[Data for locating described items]

━━━━━━━━━━

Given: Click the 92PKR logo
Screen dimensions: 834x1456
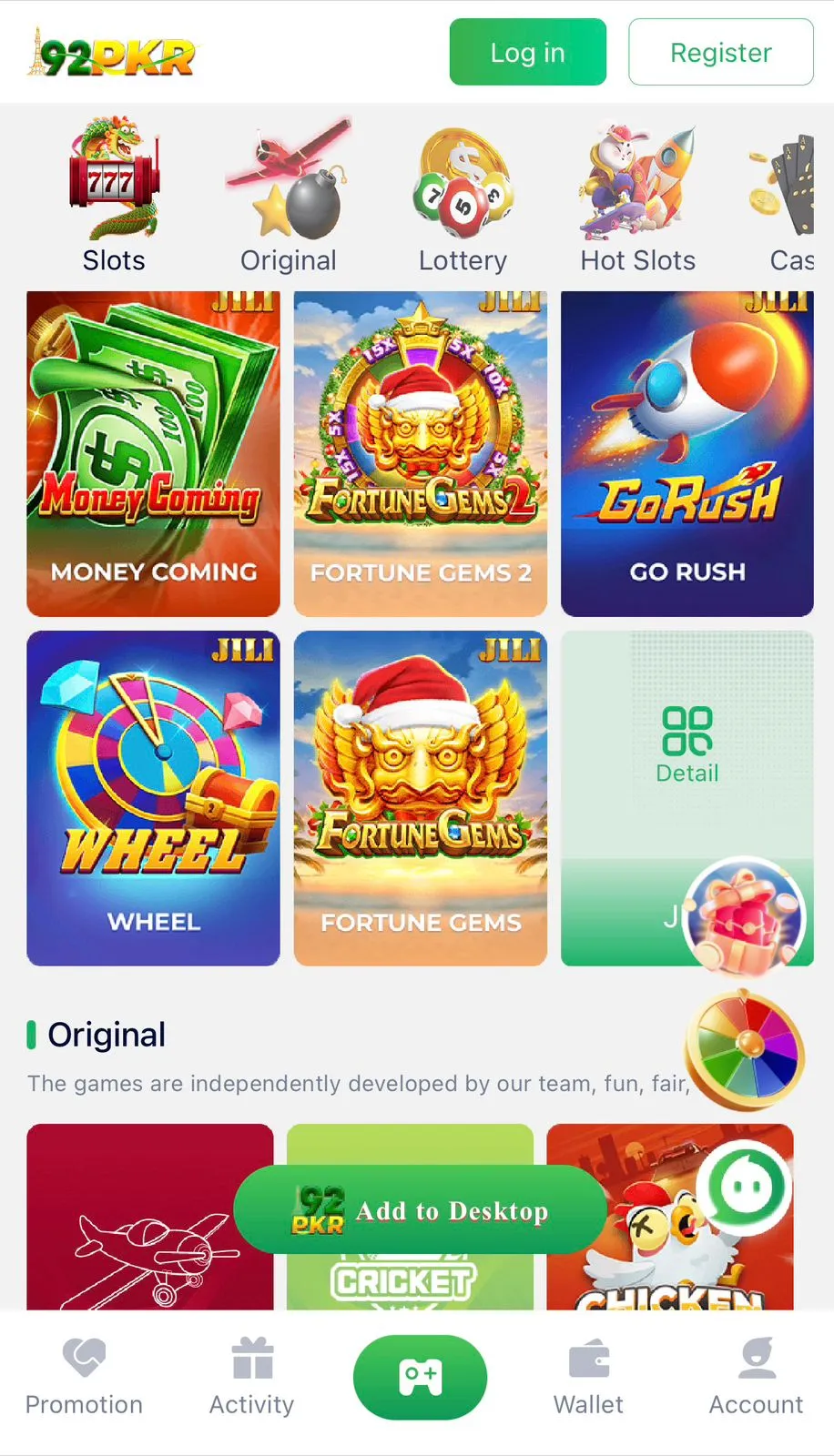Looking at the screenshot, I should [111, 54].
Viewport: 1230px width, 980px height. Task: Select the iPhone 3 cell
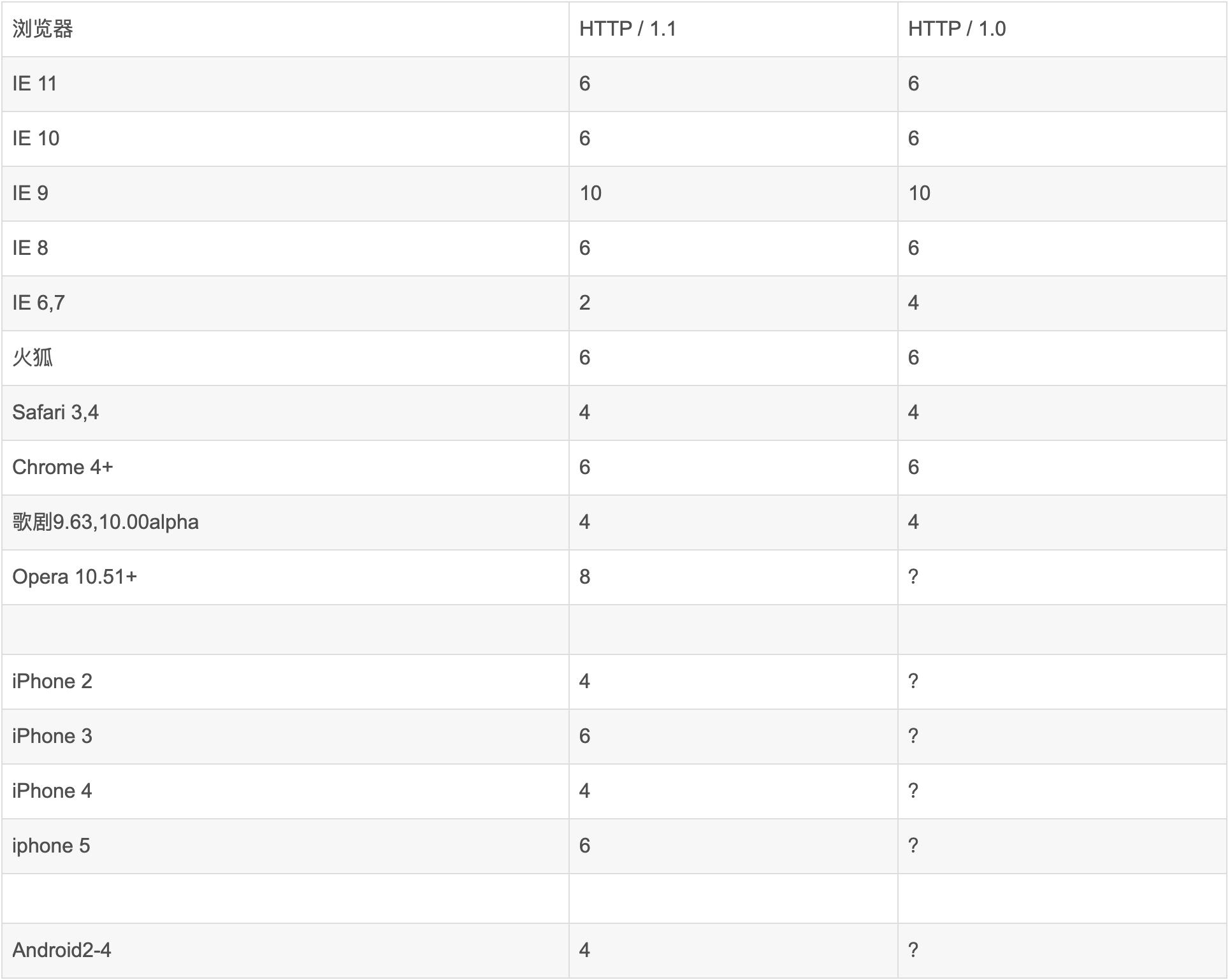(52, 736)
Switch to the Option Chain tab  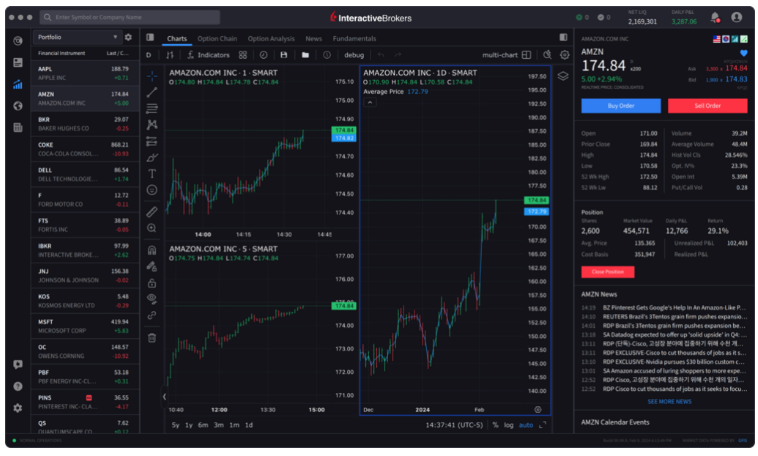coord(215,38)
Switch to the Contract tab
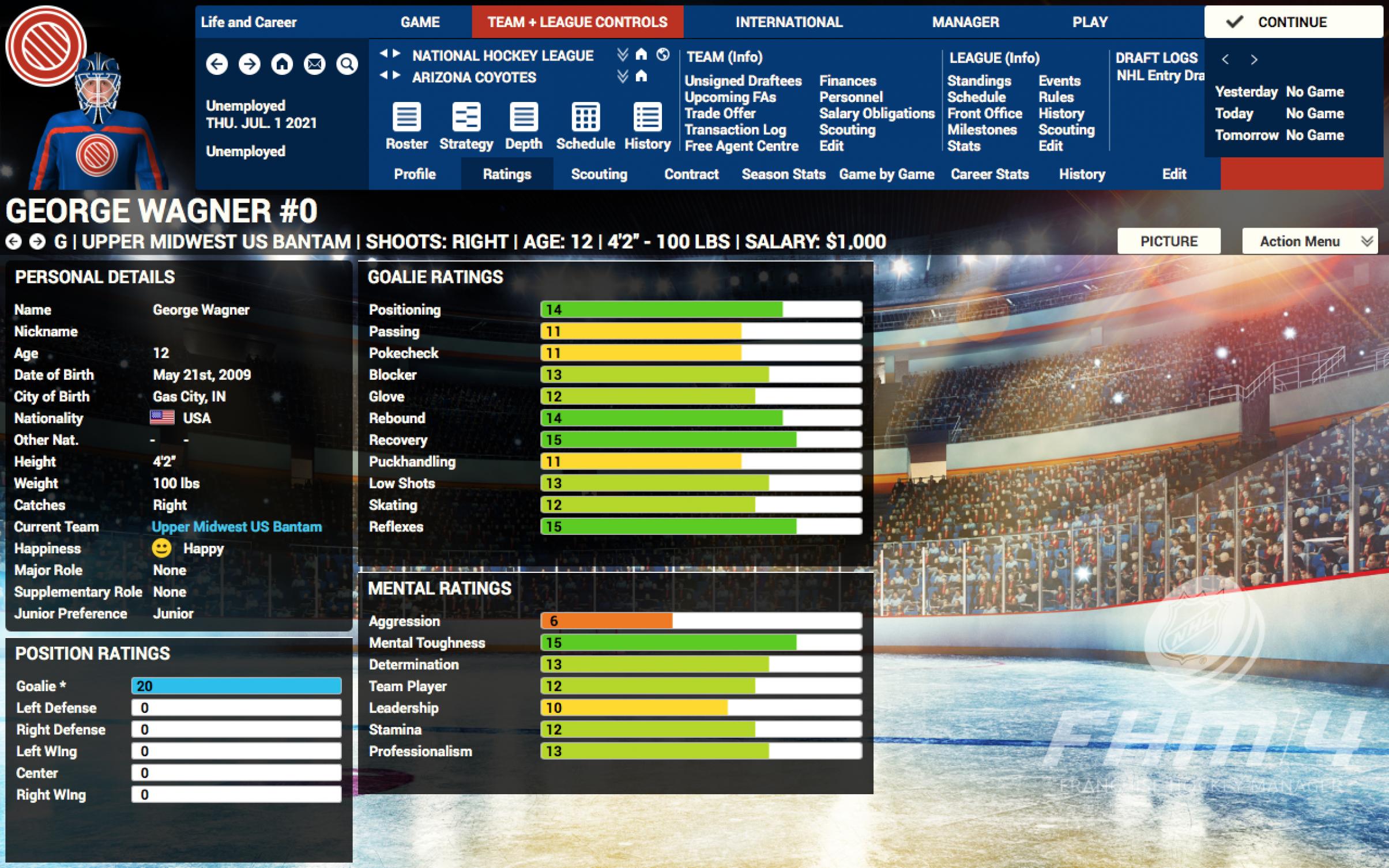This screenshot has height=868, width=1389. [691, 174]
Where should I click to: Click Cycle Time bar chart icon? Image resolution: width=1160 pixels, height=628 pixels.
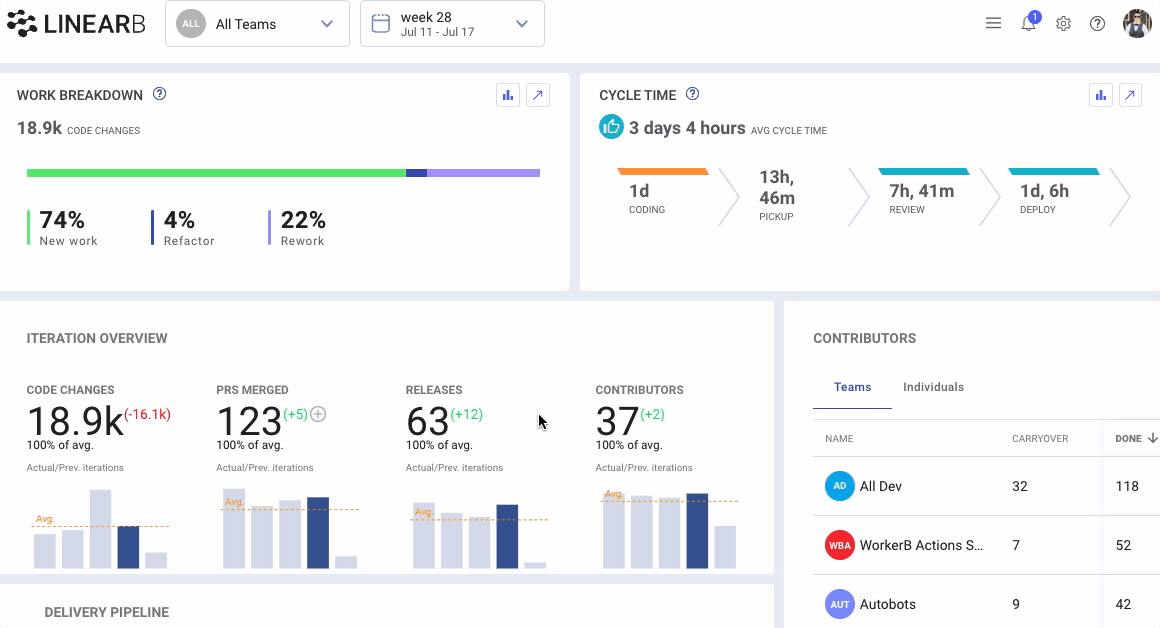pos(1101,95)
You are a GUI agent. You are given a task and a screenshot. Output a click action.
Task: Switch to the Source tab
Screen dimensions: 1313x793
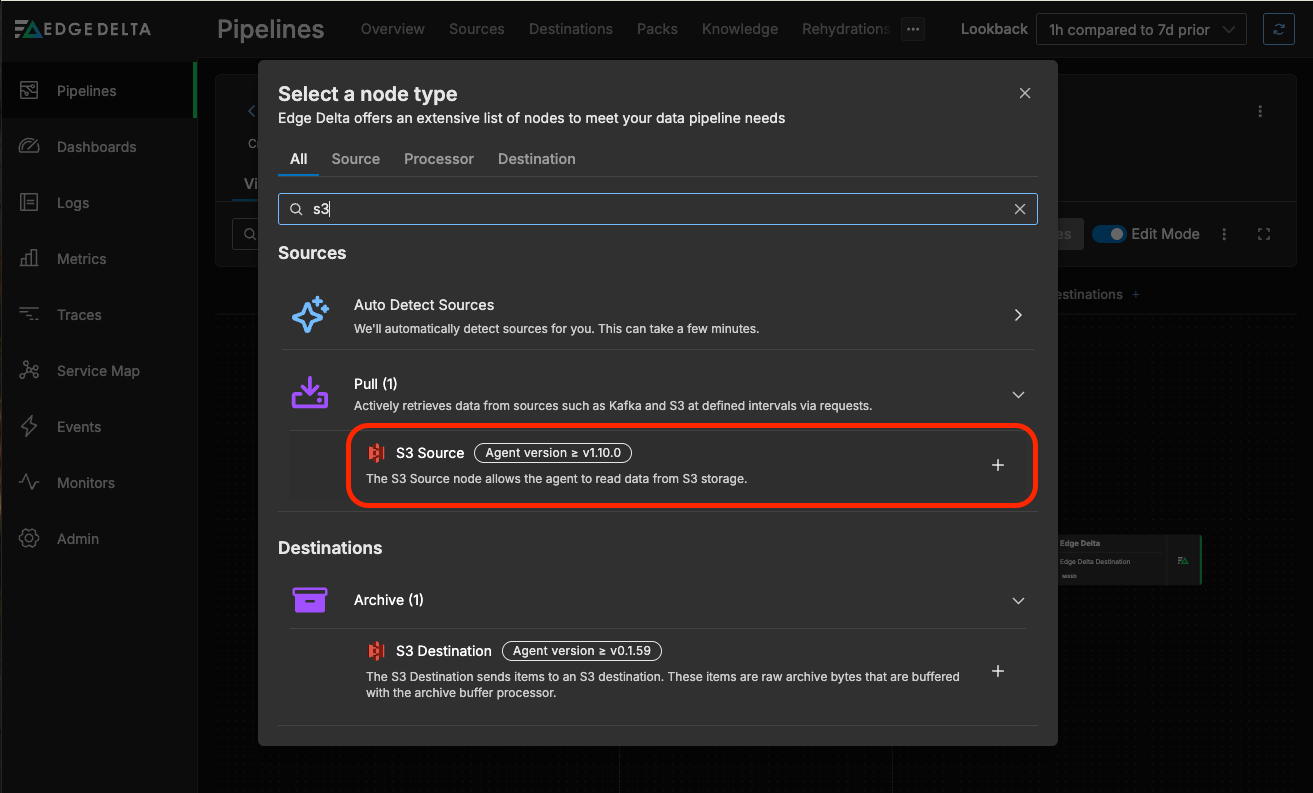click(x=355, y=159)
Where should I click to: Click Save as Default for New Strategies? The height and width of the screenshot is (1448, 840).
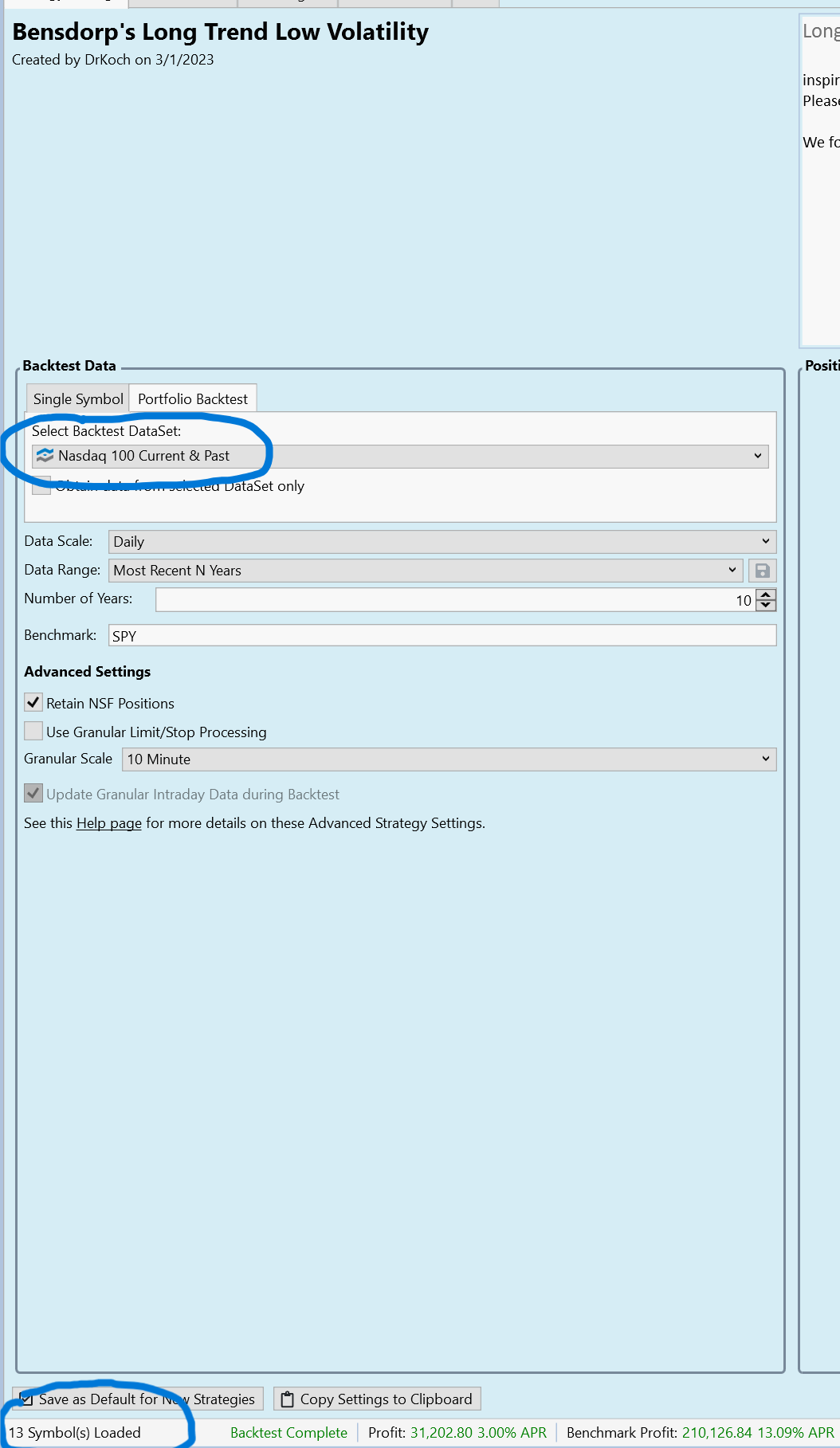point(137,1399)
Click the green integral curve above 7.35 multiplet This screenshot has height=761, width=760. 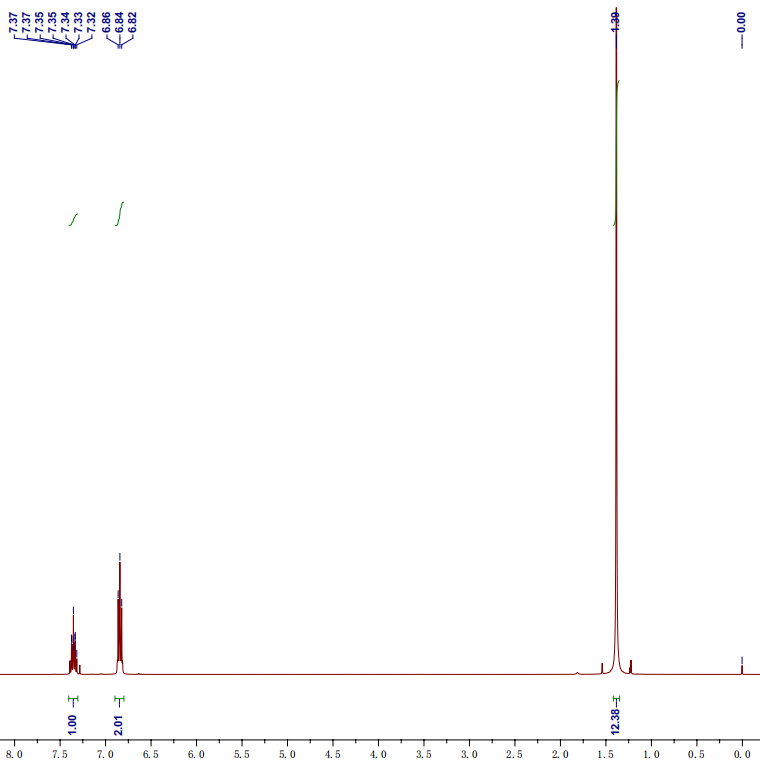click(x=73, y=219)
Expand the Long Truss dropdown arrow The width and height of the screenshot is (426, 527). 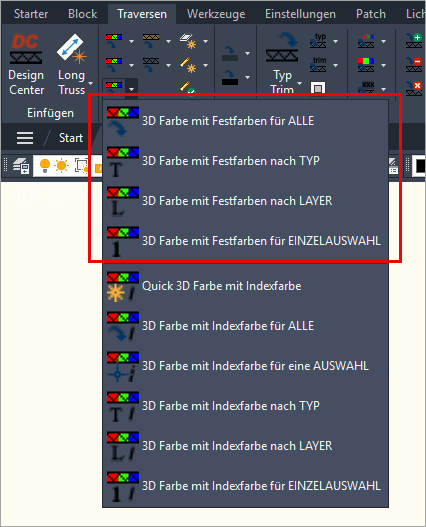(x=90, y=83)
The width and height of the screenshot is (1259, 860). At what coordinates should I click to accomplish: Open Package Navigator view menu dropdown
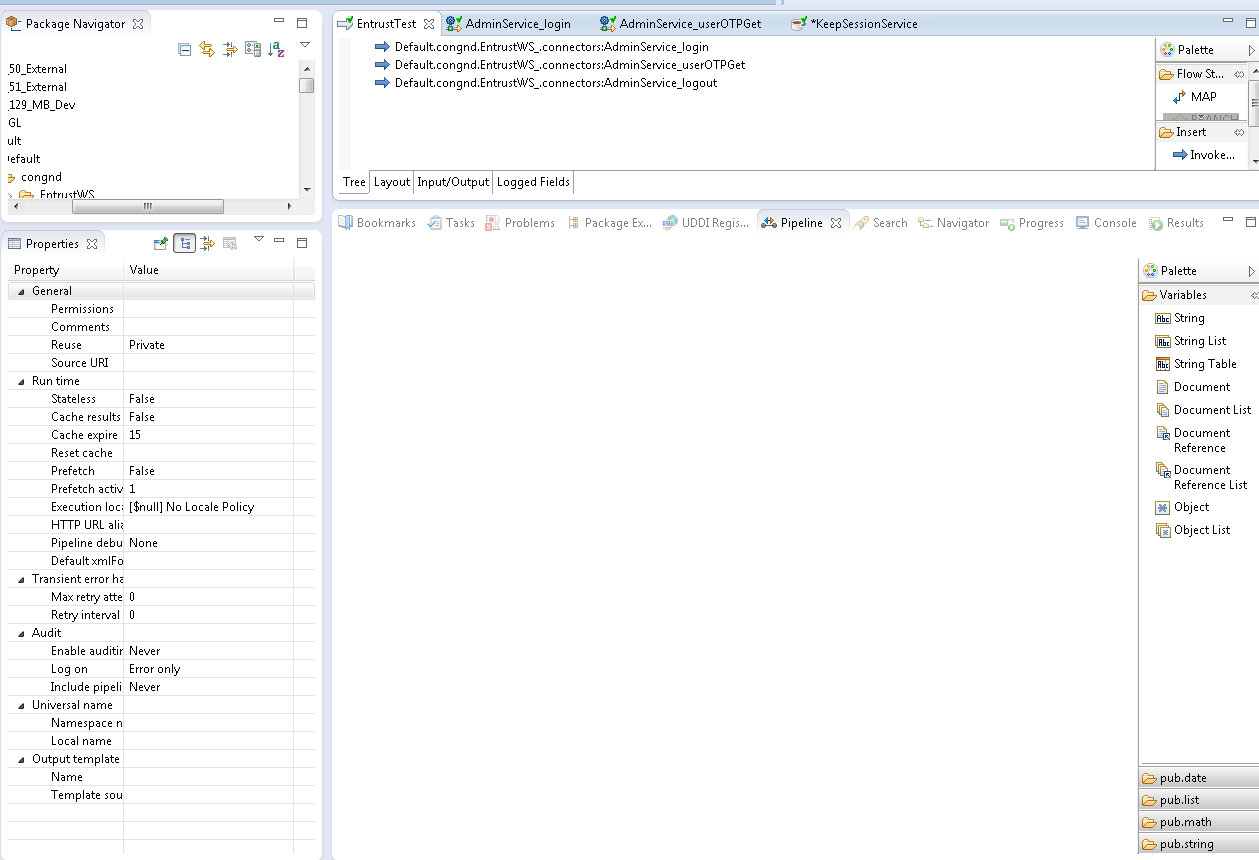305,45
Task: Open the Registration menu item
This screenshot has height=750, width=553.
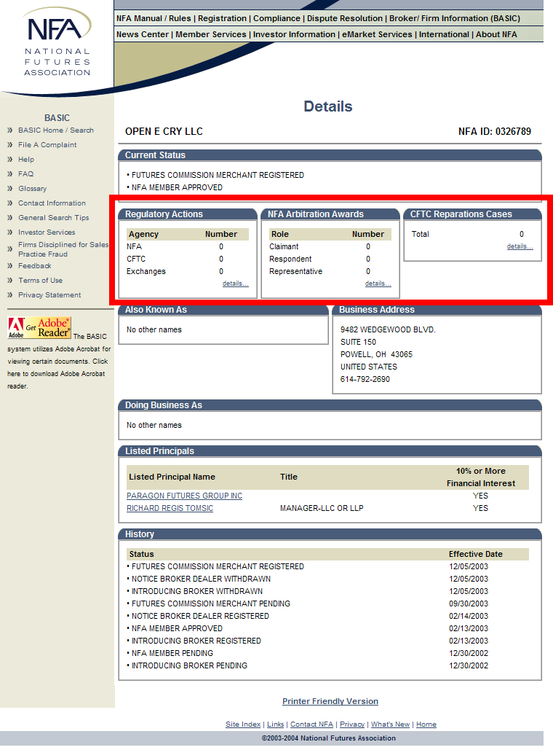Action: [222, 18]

━━━━━━━━━━

(WHAT THE TASK ASKS)
Shift every coordinate in the answers by -145 and reproduce everything from the line containing "Where should I click to: Click Cycle" down to the line containing "click(x=355, y=159)", requests included, omitting the pictures.

(SOLUTION FOR THIS EXERCISE)
Where should I click to: Click Cycle Time bar chart icon? Image resolution: width=1160 pixels, height=628 pixels.
pos(956,-50)
You are a GUI agent. You are given a task and a screenshot. Output a click action.
Task: Switch to the Source tab
Screen dimensions: 1313x793
click(x=210, y=14)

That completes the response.